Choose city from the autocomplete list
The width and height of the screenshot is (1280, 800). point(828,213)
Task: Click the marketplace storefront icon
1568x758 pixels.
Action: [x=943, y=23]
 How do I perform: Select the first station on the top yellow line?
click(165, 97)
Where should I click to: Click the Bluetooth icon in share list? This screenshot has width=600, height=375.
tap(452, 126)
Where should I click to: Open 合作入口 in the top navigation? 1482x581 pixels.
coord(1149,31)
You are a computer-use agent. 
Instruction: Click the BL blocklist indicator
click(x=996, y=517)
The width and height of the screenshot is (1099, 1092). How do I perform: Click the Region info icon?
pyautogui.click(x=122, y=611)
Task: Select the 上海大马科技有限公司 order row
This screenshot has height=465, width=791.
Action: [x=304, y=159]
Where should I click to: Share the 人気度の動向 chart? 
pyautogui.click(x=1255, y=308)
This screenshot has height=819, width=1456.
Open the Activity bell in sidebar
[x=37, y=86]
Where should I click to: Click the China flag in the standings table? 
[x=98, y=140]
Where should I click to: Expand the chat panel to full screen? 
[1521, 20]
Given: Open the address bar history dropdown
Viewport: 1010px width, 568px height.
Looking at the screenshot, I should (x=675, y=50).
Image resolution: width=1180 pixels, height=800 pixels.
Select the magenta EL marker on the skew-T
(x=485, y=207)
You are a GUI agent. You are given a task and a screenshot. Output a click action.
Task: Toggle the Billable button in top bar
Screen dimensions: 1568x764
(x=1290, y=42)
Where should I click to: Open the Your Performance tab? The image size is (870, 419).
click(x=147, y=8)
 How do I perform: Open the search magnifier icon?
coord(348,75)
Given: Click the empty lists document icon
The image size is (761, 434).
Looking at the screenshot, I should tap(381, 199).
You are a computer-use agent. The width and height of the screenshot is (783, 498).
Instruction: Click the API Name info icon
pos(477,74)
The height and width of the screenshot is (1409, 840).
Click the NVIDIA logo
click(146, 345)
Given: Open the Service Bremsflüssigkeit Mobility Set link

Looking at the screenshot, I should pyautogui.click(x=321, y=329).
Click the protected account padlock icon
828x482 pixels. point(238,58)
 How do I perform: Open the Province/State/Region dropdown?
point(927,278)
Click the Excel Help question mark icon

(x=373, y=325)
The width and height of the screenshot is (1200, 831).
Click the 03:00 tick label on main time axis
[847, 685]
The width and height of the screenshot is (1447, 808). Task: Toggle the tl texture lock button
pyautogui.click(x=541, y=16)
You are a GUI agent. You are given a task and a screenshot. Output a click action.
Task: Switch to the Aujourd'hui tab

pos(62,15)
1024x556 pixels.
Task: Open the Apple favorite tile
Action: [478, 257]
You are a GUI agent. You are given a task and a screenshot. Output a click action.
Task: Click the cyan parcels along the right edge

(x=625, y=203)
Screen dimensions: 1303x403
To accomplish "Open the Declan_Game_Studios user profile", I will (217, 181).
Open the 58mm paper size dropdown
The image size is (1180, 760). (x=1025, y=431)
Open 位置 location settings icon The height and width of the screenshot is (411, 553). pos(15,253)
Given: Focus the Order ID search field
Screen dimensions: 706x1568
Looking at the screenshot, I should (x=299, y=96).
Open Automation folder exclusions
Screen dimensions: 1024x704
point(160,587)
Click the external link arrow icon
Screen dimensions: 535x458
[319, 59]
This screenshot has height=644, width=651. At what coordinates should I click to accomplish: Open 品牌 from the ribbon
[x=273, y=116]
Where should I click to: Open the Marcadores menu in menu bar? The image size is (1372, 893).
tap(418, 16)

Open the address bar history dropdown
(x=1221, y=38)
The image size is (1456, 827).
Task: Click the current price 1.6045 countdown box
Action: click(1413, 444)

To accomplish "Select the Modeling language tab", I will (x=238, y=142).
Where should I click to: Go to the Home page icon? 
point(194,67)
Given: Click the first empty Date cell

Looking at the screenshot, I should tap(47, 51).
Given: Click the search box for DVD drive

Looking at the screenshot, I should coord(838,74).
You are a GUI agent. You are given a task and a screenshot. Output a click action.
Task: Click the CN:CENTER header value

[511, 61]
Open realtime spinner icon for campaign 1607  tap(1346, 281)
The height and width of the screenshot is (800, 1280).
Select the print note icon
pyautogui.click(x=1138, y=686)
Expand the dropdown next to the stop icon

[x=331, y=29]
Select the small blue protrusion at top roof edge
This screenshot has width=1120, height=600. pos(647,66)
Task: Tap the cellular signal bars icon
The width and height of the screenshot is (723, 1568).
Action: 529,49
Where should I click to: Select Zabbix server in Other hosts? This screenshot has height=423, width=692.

★ ★ ★

### What the task requires
Exactly as they appear above, copy out all the records.

### Task response
Choose city from the autocomplete list
The width and height of the screenshot is (1280, 800). point(828,213)
Task: Click the marketplace storefront icon
1568x758 pixels.
Action: [x=943, y=23]
 How do I perform: Select the first station on the top yellow line?
click(165, 97)
Where should I click to: Click the Bluetooth icon in share list? This screenshot has width=600, height=375.
tap(452, 126)
Where should I click to: Open 合作入口 in the top navigation? 1482x581 pixels.
coord(1149,31)
You are a computer-use agent. 
Instruction: Click the BL blocklist indicator
click(x=996, y=517)
The width and height of the screenshot is (1099, 1092). How do I perform: Click the Region info icon?
pyautogui.click(x=122, y=611)
Task: Select the 上海大马科技有限公司 order row
This screenshot has height=465, width=791.
Action: [x=304, y=159]
Where should I click to: Share the 人気度の動向 chart? 
pyautogui.click(x=1255, y=308)
This screenshot has height=819, width=1456.
Open the Activity bell in sidebar
[x=37, y=86]
Where should I click to: Click the China flag in the standings table? 
[x=98, y=140]
Where should I click to: Expand the chat panel to full screen? 
[1521, 20]
Given: Open the address bar history dropdown
Viewport: 1010px width, 568px height.
Looking at the screenshot, I should (x=675, y=50).
Image resolution: width=1180 pixels, height=800 pixels.
Select the magenta EL marker on the skew-T
(x=485, y=207)
You are a GUI agent. You are given a task and a screenshot. Output a click action.
Task: Toggle the Billable button in top bar
Screen dimensions: 1568x764
(x=1290, y=42)
Where should I click to: Open the Your Performance tab? The image size is (870, 419).
click(x=147, y=8)
 How do I perform: Open the search magnifier icon?
coord(348,75)
Given: Click the empty lists document icon
The image size is (761, 434).
Looking at the screenshot, I should tap(381, 199).
You are a computer-use agent. The width and height of the screenshot is (783, 498).
Instruction: Click the API Name info icon
pos(477,74)
The height and width of the screenshot is (1409, 840).
Click the NVIDIA logo
click(146, 345)
Given: Open the Service Bremsflüssigkeit Mobility Set link

Looking at the screenshot, I should pyautogui.click(x=321, y=329).
Click the protected account padlock icon
828x482 pixels. point(238,58)
 How do I perform: Open the Province/State/Region dropdown?
point(927,278)
Click the Excel Help question mark icon

(x=373, y=325)
The width and height of the screenshot is (1200, 831).
Click the 03:00 tick label on main time axis
[847, 685]
The width and height of the screenshot is (1447, 808). Task: Toggle the tl texture lock button
pyautogui.click(x=541, y=16)
You are a GUI agent. You are given a task and a screenshot. Output a click action.
Task: Switch to the Aujourd'hui tab

pos(62,15)
1024x556 pixels.
Task: Open the Apple favorite tile
Action: [478, 257]
You are a GUI agent. You are given a task and a screenshot. Output a click action.
Task: Click the cyan parcels along the right edge

(x=625, y=203)
Screen dimensions: 1303x403
To accomplish "Open the Declan_Game_Studios user profile", I will (217, 181).
Open the 58mm paper size dropdown
The image size is (1180, 760). (x=1025, y=431)
Open 位置 location settings icon The height and width of the screenshot is (411, 553). pos(15,253)
Given: Focus the Order ID search field
Screen dimensions: 706x1568
Looking at the screenshot, I should (x=299, y=96).
Open Automation folder exclusions
Screen dimensions: 1024x704
point(160,587)
Click the external link arrow icon
Screen dimensions: 535x458
[319, 59]
This screenshot has height=644, width=651. At what coordinates should I click to accomplish: Open 品牌 from the ribbon
[x=273, y=116]
Where should I click to: Open the Marcadores menu in menu bar? The image size is (1372, 893).
tap(418, 16)

Open the address bar history dropdown
(x=1221, y=38)
The image size is (1456, 827).
Task: Click the current price 1.6045 countdown box
Action: click(1413, 444)

To accomplish "Select the Modeling language tab", I will (x=238, y=142).
Where should I click to: Go to the Home page icon? 
point(194,67)
Given: Click the first empty Date cell

Looking at the screenshot, I should tap(47, 51).
Given: Click the search box for DVD drive

Looking at the screenshot, I should coord(838,74).
You are a GUI agent. You are given a task and a screenshot. Output a click action.
Task: Click the CN:CENTER header value

[511, 61]
Open realtime spinner icon for campaign 1607  tap(1346, 281)
The height and width of the screenshot is (800, 1280).
Select the print note icon
pyautogui.click(x=1138, y=686)
Expand the dropdown next to the stop icon

[x=331, y=29]
Select the small blue protrusion at top roof edge
This screenshot has width=1120, height=600. pos(647,66)
Task: Tap the cellular signal bars icon
The width and height of the screenshot is (723, 1568).
Action: 529,49
Where should I click to: Select Zabbix server in Other hosts? This screenshot has height=423, width=692.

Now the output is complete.